Para llegar al Mictlán se tiene que pasar por un caudaloso
río, el Chignahuapan, que es la
primera prueba a la que someten los dioses infernales. Por eso se entierra con
el muerto el cadáver de un perro de color leonado, para que ayude a su amo a
cruzar el río. El alma tiene que pasar después entre dos montañas que se
juntan; en tercer lugar por una montaña de obsidiana; en cuarto lugar por donde
sopla un viento helado, que corta como si llevara navajas de obsidiana; para
ayudar al difunto, se quemaban los atavíos que habían usado durante su vida,
para que no tuviera frío al cruzar este sitio. Después pasaban por donde los
cuerpos flotan como banderas; el sexto es un lugar donde aparecen brazos sin
cuerpo que lanzan flechas; en el séptimo infierno están las fieras que comen
los corazones, donde entregaban la piedra de jade que les habían puesto en la
boca. En el octavo se pasa por estrechos lugares entre piedras; y en el noveno
y último, en Chignahumictlan, ofrecían
regalos a los dioses de la muerte y así su alma podía descansar o desaparecer.

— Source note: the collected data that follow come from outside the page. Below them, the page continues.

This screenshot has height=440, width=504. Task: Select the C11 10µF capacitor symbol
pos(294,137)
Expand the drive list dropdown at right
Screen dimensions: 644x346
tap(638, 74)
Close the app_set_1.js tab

El Mictlán no era un lugar en tinieblas ni
un lugar de castigos, simplemente era la morada de los muertos. Incluso para
los prehispánicos, cuando el sol se ocultaba en el horizonte,
"bajaba" al Mictlán.
El ritual
no tiene más que un solo destinatario, el hombre vivo, como individuo o como
comunidad; su función elemental es curar y prevenir, función que toma mil caras:
desculpabilizar, reconfortar, revitalizar. “El ritual de la muerte, en
definitiva, es un ritual de la vida”.
A la llegada de los españoles, el choque de las culturas, específicamente en lo relacionado con la
muerte, trajo una gran diferencia en la percepción del viaje al inframundo,
pues dejará de ser importante la forma de morir y, en su lugar, regirá la forma
de vivir.
La
concepción de la muerte de acuerdo con la visión prehispánica, seguirá siendo
que no es el fin natural de la vida, sino fase de un ciclo infinito: vida,
muerte y resurrección como parte de un proceso cósmico que se repite incansable
e insaciablemente. La creación del universo depende del hombre, de su energía
vital, su sacrificio en vida y su continuación en la muerte, pero los españoles
establecerán nuevas fechas de
acuerdo con el calendario católico.
OFRENDA:
En la época
prehispánica, el altar a la muerte tenía el nombre de Tzompantli. En ese tiempo
se colocaba un altar en forma de pirámide el cual era cubierto con papel teñido
de diferentes colores. En el primer nivel colocaban la imagen de Coatlicue y en
el segundo nivel ponían comida y se quemaba copal en pequeñas vasijas de barro,
en el tercer nivel se colocaban flores y follaje.
Tzompantli
Con la llegada
de los españoles y el cristianismo, estas costumbres funerarias sufren
modificaciones: los altares de tres niveles se dedican al simbolismo del padre,
hijo y espíritu santo; se colocan crucifijos e imágenes de santos, fotografías
del difunto, objetos personales del mismo, así como alimentos y bebidas que
disfrutaba en vida. Las velas colocadas en la ofrenda significan los siete
pecados capitales y las veladoras sirven para guiar al difunto a su destino; la
flor de cempazúchitl de vivos tonos de color amarillo, es la tradicional flor
de muertos y denota la fuerza de la luz del sol, sirve de guía a los espíritus
de los difuntos que vienen de visita los dos primeros días de noviembre. El
color morado se usa en señal de duelo, el camino de flores y follajes es para
que el alma del difunto pase por ahí; las velas y veladoras alumbrarán el
camino y el copal purificará el ambiente y alejará a los malos espíritus. El
día uno de noviembre se llama también Día de los Angelitos, (De Todos los
Santos) y según la creencia religiosa, ese día regresan las almas de los niños
muertos a las que fueron sus casas. El día dos llegan las de los difuntos
adultos y el día tres, los familiares se comen los alimentos de la ofrenda,
rezan y quitan el altar.
Es
también necesaria la presencia de los cuatro elementos con los que todo está
formado: agua, tierra, viento y fuego. Ninguna ofrenda puede estar completa si
falta alguno de estos elementos, y su representación simbólica es parte
fundamental de la ofrenda:
1. El agua, fuente de vida,
en un vaso para que al llegar puedan saciar su sed, después del largo camino
recorrido.
2. El pan, elaborado con los
productos que da la tierra, para que puedan saciar su hambre.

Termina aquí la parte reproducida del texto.